A l'époque, la participation des forces spéciales françaises lancées à la poursuite des ravisseurs ne permettra pas d'éviter le dénouement tragique. Un dénouement qui sera même source d'une brève tension entre les deux pays, en raison de soupçons apparemment injustifiés sur d'éventuelles complicités parmi les gendarmes nigériens. 

On n'en est plus là. Entre Paris et Niamey l'entente est totale, car nécessité fait loi. Inévitable, appuyée par la plupart des gouvernements ouest-africains, l'opération « Serval » a temporairement épargné au Mali la contagion jihadiste à la totalité de son territoire. Mais les métastases se sont déplacées, notamment vers le Sud libyen, transformé selon la plupart des observateurs en sanctuaire de tous les survivants de l'intervention française. 

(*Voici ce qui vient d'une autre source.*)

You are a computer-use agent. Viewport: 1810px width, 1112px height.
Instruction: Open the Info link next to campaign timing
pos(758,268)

C'est de là, selon les autorités algériennes, que sont partis les membres du commando lancés en janvier dernier à l'assaut du site gazier d'In Amenas, à Tiguentourine (37 otages et 29 terroristes tués). Et, pour Mahamadou Issoufou, pas de doute, c'est encore dans le Sud libyen que s'est préparée l'attaque meurtrière de la caserne d'Agadez. Si les Algériens sont restés mesurés dans le propos, le président nigérien, lui, n'a pas fait dans le détail, dénonçant « un voisin [qui] continue d'être source de déstabilisation pour les pays du Sahel »

DES CRAINTES EN CÔTE-D'IVOIRE

La réponse de Tripoli a confirmé à ceux qui en doutaient encore l'orientation vert très foncé des maîtres de la nouvelle Libye, née de la guerre lancée par Nicolas Sarkozy et David Cameron contre Mouammar Kadhafi : la traque puis le refoulement par camions entiers, dans des conditions souvent chaotiques, de près d'un millier de Nigériens mais aussi de Maliens et de Sénégalais. 

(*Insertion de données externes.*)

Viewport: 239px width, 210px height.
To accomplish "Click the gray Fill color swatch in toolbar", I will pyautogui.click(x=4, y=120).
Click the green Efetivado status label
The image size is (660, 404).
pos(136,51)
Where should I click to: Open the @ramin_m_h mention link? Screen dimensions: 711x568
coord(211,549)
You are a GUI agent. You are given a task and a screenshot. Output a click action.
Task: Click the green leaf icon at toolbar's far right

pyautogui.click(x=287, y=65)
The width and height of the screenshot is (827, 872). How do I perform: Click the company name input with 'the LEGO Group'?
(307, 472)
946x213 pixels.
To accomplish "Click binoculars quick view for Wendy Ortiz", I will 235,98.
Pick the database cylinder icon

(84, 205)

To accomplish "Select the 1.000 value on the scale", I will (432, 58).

La tension entre les deux pays ne risque pas de retomber de sitôt et les Tchadiens y ont ajouté leur grain de sel, inquiets eux aussi de la préparation d'un « complot terroriste » les visant. Comment casser la nouvelle base arrière d'un jihadisme en pleine restructuration ? 

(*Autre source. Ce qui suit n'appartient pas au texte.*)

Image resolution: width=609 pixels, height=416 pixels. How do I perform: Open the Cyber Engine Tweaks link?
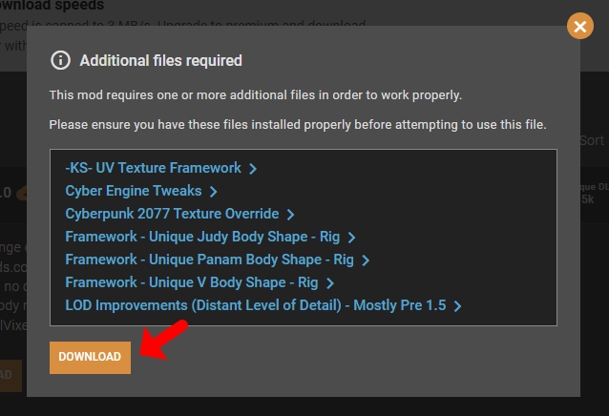click(134, 191)
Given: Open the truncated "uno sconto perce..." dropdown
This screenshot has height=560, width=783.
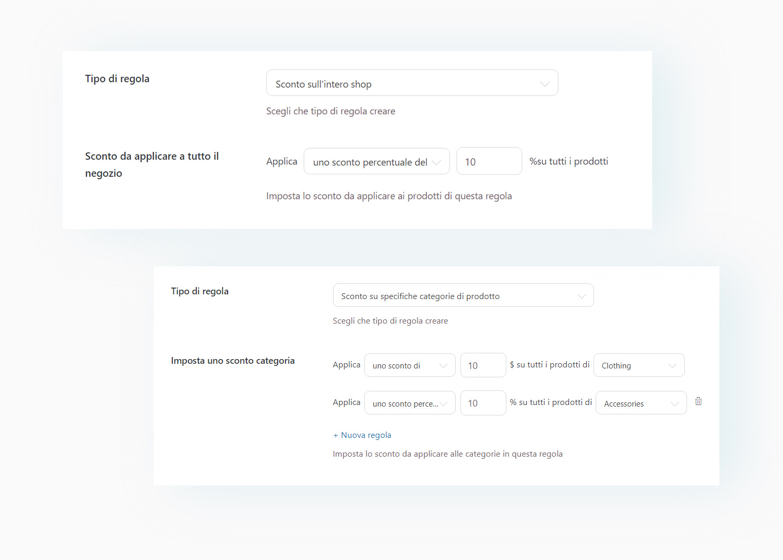Looking at the screenshot, I should 410,403.
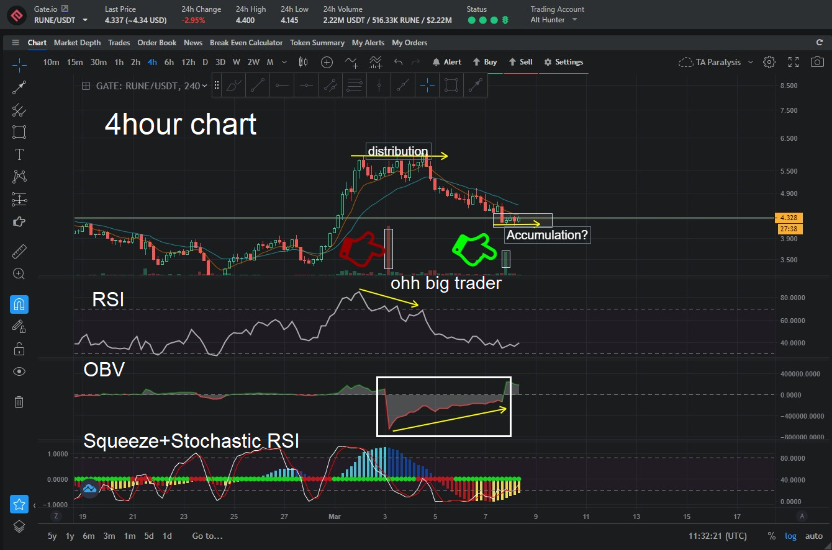This screenshot has height=550, width=832.
Task: Click the Buy button
Action: coord(484,62)
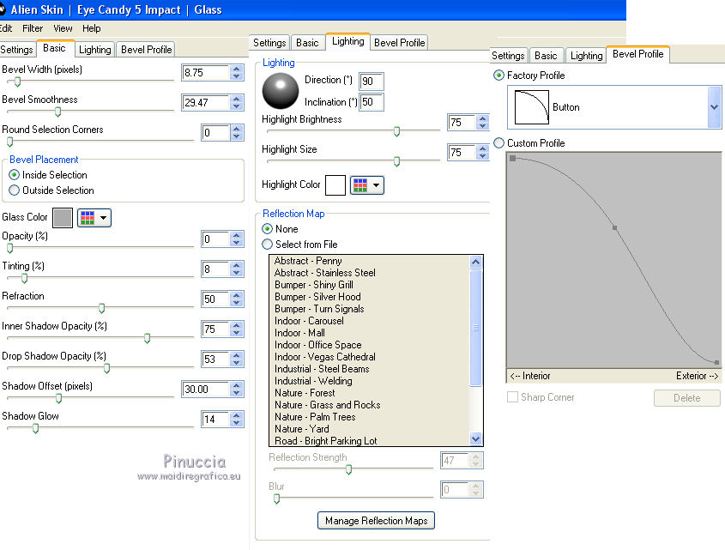Click the Manage Reflection Maps button
The height and width of the screenshot is (550, 725).
377,521
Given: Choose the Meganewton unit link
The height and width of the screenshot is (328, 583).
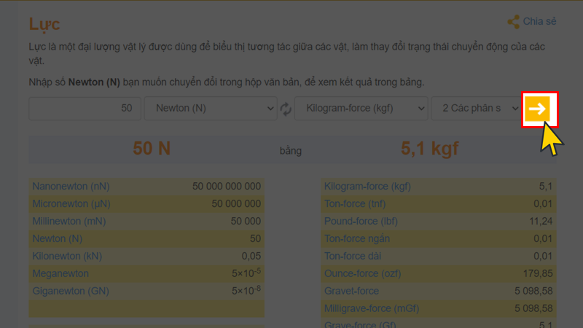Looking at the screenshot, I should pyautogui.click(x=60, y=273).
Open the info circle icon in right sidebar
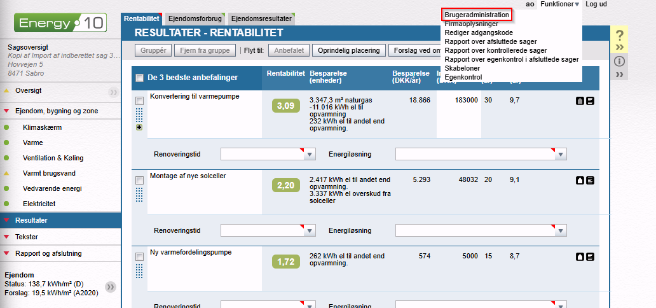656x308 pixels. [x=620, y=62]
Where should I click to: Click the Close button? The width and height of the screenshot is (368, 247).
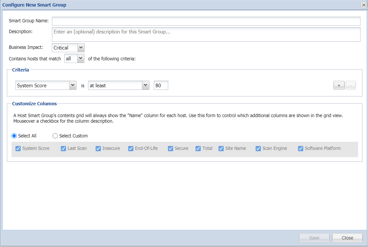pyautogui.click(x=347, y=238)
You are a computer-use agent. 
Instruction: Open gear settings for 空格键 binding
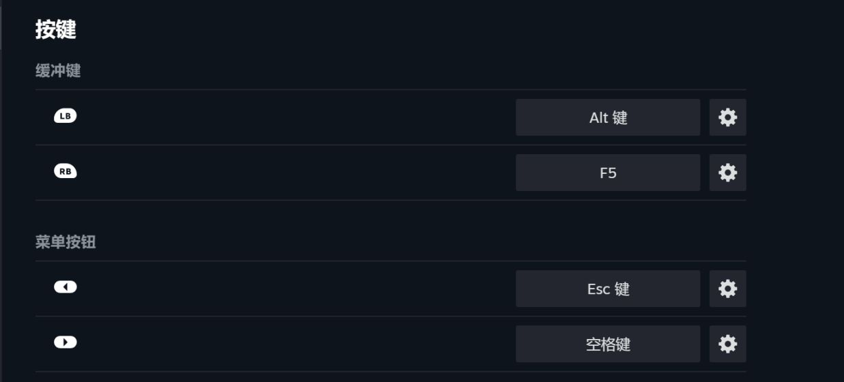coord(727,344)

La question a fait l'objet de plusieurs entretiens de Jean-Yves Le Drian, le ministre français de la Défense, lors de récents déplacements à Londres et Washington. Officiellement Paris n'entend pas modifier son plan de réduction d'effectifs au Mali, où plus de 4 000 hommes ont pris part à l'opération « Serval ». 

Mais la force interafricaine tarde toujours à prendre le relais et, surtout, la menace islamiste a changé de visage. Après avoir commis l'erreur, incompréhensible pour beaucoup, d'un affrontement central qui leur a coûté très cher, les chefs d'Aqmi, du Mujao et leurs acolytes se sont repliés sur la stratégie du terrorisme diffus. 

Et tous azimuts : frapper tous ceux qui ont appuyé d'une manière ou d'une autre l'opération « Serval ». Le Niger est en première ligne, comme le Tchad, mais aussi d'autres pays occupant une position stratégique dans l'ensemble ouest-africain. 

C'est le cas de la Côte-d'Ivoire, où la crainte d'attentats terroristes est désormais prise très au sérieux, tant par les autorités locales que par la France, qui compte plusieurs milliers de ressortissants sur place. En l'absence d'une véritable coopération entre les Etats concernés, les capitales occidentales risquent d'être encore à la manœuvre pendant quelque temps. 

A Washington, le Département d'Etat offre désormais une récompense allant jusqu'à 23 millions de dollars pour toute information permettant la capture des principaux dirigeants du Jihad Corporate. Dans le viseur, Mokhtar Belmokhtar, le dissident d'Aqmi tenu pour responsable de la tragédie d'In Amenas et peut-être aussi d'Agadez. Wanted aussi le porte-parole du Mujao, des cadres d'Aqmi ou Abubakar Shekau, le chef présumé de Boko Haram au Nigeria. La guerre commence à peine.